*ASSIGNMENT:* Please give back, exactly as written, the lines from the line with "Image resolution: width=962" to the line with "Image resolution: width=823" in the listing below, leaving out all pictures.

*MATERIAL TO PROCESS:*
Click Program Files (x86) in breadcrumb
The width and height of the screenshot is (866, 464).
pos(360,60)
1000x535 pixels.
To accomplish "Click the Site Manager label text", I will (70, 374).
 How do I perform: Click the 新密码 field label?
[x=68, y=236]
---
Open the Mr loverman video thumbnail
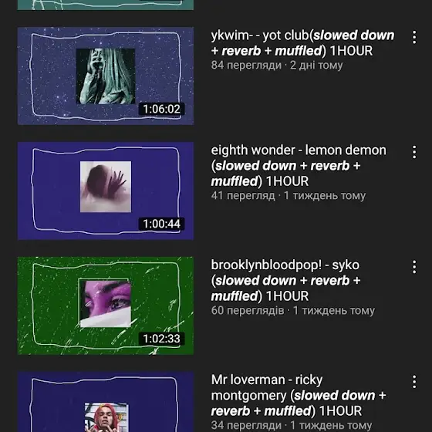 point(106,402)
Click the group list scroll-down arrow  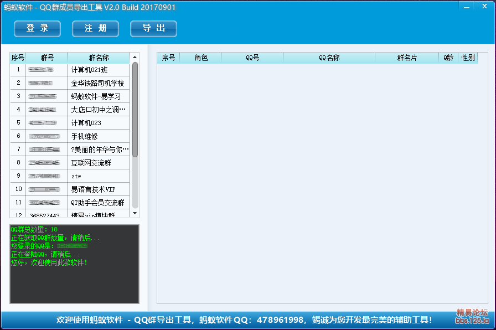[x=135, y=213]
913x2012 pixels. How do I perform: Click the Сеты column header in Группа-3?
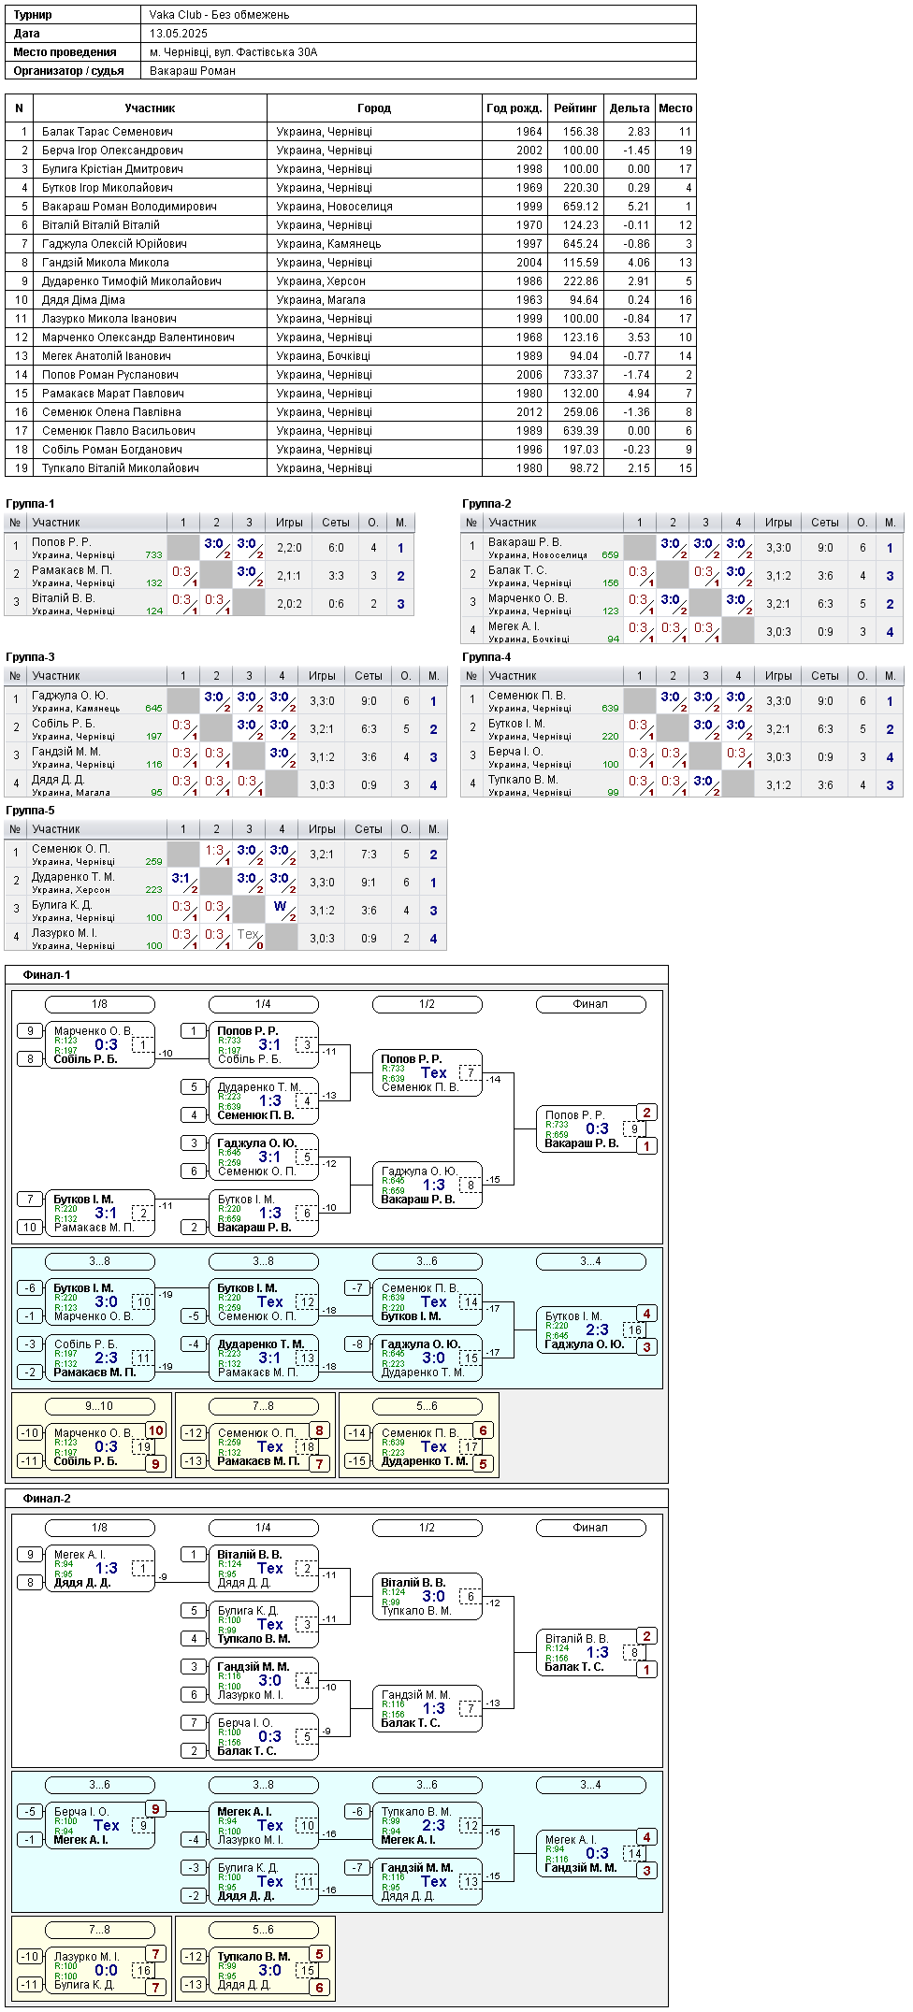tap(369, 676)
--
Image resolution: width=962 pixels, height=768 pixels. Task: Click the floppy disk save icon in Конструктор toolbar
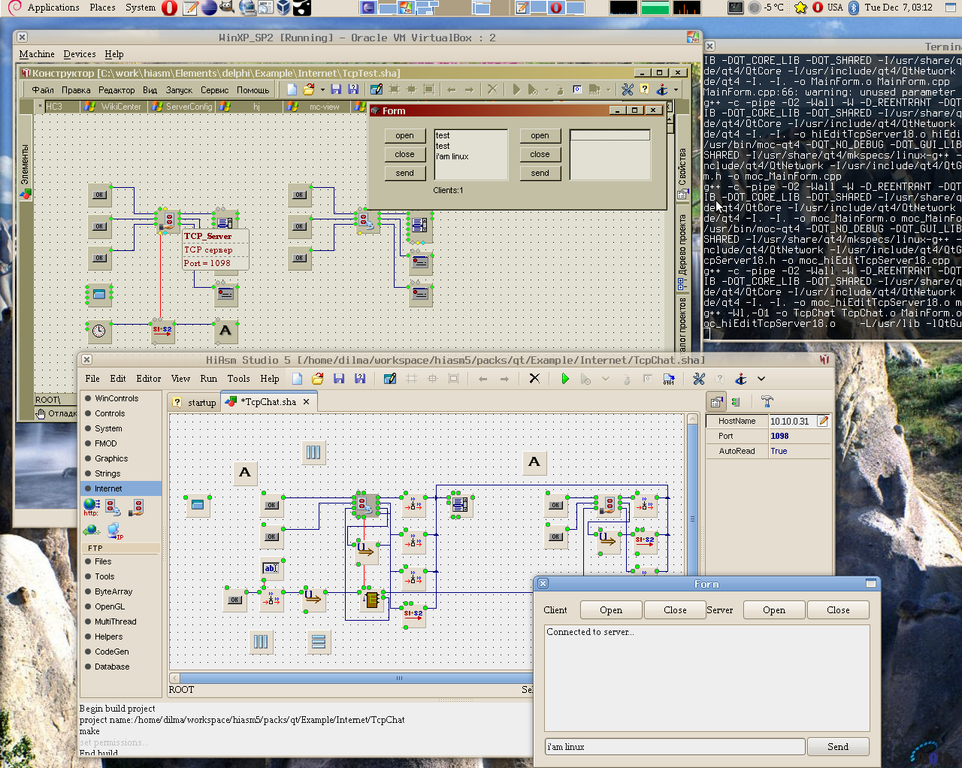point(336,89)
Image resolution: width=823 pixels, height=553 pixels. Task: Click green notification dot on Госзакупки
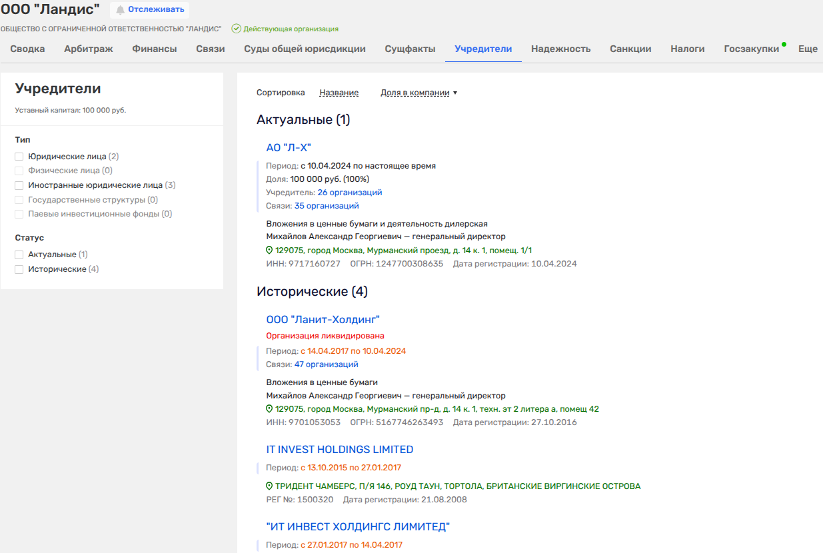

*RESPONSE TO THIS TASK:*
Image resolution: width=962 pixels, height=768 pixels. Task: Click the floppy disk save icon in Конструктор toolbar
point(336,89)
Image resolution: width=823 pixels, height=553 pixels. Task: Click green notification dot on Госзакупки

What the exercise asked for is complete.